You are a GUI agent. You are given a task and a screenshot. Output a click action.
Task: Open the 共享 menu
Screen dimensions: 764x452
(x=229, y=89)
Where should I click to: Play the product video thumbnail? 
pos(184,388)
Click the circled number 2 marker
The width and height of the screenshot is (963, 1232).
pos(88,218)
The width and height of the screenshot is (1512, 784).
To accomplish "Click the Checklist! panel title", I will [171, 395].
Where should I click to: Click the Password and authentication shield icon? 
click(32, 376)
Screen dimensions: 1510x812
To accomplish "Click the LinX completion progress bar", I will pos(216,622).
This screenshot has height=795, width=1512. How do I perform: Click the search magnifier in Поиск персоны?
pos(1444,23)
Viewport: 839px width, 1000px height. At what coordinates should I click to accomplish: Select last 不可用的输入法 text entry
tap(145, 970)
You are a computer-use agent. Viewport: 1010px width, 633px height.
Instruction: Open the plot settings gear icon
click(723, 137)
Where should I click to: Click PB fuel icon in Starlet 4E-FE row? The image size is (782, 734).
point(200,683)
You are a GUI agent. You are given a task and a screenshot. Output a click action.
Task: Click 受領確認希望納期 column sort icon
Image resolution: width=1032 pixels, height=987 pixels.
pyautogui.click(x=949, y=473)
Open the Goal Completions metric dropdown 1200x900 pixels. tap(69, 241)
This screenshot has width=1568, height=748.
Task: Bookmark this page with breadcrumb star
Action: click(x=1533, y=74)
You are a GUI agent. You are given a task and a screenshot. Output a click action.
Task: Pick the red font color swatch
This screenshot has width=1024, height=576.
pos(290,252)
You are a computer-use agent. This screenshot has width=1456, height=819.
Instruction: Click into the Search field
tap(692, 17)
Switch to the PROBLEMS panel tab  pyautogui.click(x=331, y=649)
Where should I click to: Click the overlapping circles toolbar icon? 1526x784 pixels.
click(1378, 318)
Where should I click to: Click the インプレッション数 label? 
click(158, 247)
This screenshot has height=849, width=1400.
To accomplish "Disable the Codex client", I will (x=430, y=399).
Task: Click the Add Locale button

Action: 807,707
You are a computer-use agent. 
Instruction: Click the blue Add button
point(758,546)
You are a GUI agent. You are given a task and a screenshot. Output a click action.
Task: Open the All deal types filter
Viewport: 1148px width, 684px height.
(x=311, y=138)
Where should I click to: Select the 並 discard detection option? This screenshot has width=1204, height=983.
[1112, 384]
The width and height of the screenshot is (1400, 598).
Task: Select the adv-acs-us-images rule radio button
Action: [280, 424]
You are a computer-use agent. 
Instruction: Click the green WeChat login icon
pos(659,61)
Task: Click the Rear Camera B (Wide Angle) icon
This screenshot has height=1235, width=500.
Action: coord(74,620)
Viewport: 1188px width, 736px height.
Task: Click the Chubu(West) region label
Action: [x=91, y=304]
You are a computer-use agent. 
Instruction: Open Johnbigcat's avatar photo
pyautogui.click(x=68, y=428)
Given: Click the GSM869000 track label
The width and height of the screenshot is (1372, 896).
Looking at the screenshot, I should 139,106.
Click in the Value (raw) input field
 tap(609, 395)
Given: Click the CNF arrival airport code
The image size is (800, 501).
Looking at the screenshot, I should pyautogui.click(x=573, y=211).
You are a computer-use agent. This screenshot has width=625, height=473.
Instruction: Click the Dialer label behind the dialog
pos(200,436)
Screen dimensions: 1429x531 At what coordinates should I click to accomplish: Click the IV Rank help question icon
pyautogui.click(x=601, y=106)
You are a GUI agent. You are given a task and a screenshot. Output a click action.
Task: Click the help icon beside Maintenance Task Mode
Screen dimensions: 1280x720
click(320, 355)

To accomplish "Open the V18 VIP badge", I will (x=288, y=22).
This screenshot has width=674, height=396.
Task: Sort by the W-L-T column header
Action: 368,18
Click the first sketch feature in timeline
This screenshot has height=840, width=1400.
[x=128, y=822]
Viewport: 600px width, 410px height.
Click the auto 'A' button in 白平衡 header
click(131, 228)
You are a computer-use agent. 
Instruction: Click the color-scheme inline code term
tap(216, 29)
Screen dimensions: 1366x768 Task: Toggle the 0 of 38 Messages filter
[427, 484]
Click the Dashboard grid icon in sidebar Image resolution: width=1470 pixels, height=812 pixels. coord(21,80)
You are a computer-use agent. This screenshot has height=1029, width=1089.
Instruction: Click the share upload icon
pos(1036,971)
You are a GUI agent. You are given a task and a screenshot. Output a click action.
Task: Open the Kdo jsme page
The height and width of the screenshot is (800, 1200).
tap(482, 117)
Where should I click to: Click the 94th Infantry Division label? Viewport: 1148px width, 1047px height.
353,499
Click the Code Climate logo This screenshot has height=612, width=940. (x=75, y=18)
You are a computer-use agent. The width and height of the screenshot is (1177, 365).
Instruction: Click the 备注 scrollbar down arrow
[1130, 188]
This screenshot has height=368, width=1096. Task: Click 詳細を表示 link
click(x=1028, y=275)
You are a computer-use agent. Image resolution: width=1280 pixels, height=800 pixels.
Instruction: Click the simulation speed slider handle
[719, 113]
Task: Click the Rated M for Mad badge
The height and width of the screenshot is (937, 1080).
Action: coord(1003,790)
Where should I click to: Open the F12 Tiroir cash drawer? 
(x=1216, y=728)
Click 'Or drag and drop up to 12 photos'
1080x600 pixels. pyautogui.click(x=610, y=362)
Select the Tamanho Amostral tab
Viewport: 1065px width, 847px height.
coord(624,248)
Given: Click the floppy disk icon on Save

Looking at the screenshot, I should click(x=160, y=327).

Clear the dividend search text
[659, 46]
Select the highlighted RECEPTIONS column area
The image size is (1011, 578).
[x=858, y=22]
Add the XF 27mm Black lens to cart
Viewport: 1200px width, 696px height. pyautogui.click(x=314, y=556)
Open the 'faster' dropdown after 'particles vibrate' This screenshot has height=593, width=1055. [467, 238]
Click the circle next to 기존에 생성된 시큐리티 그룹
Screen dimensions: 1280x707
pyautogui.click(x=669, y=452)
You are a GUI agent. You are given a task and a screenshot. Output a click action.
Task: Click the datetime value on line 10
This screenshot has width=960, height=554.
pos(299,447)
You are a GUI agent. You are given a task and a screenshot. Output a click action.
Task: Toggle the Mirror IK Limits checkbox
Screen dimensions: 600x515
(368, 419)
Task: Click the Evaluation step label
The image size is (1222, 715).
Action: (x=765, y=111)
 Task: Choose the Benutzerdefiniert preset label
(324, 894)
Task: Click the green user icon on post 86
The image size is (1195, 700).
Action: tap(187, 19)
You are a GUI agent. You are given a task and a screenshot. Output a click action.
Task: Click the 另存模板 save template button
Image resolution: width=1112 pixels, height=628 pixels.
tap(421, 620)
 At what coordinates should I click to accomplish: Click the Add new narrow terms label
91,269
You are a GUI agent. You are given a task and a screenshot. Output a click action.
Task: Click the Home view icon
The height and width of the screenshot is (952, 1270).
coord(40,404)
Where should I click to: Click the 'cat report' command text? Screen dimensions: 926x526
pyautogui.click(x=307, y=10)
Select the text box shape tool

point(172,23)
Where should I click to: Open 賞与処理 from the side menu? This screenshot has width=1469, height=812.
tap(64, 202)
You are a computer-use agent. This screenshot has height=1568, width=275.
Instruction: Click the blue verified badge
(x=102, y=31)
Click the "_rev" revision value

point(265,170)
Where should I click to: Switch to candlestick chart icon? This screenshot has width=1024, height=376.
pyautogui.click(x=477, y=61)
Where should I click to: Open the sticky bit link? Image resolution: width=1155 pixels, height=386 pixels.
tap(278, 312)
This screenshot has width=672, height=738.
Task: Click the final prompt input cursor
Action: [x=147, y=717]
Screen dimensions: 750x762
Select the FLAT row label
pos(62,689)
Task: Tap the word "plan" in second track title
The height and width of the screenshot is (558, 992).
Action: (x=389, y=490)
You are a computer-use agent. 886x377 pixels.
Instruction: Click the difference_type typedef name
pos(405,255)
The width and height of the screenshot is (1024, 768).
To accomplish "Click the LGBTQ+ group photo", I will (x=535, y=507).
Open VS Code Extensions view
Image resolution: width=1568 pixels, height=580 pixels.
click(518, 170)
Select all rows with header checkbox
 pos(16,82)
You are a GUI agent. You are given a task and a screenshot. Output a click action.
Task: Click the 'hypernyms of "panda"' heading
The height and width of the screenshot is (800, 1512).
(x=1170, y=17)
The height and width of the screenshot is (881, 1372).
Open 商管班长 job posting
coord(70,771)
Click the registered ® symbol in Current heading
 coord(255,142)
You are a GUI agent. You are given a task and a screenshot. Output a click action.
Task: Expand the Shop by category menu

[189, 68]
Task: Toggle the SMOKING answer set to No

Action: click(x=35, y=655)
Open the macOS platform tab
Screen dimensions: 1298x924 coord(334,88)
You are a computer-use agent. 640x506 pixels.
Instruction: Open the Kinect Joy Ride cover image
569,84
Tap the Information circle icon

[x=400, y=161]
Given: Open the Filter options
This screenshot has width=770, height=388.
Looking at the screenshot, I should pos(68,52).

★ ★ ★ ★

## What you will do
What is asked for is an exact copy of the lines above from the one containing "Select the Tamanho Amostral tab" through the one containing "Task: Click the datetime value on line 10", and only those.

## Result of this exercise
Select the Tamanho Amostral tab
Viewport: 1065px width, 847px height.
coord(624,248)
Given: Click the floppy disk icon on Save

Looking at the screenshot, I should click(x=160, y=327).

Clear the dividend search text
[659, 46]
Select the highlighted RECEPTIONS column area
The image size is (1011, 578).
[x=858, y=22]
Add the XF 27mm Black lens to cart
Viewport: 1200px width, 696px height. pyautogui.click(x=314, y=556)
Open the 'faster' dropdown after 'particles vibrate' This screenshot has height=593, width=1055. [467, 238]
Click the circle next to 기존에 생성된 시큐리티 그룹
Screen dimensions: 1280x707
pyautogui.click(x=669, y=452)
You are a GUI agent. You are given a task and a screenshot. Output a click action.
Task: Click the datetime value on line 10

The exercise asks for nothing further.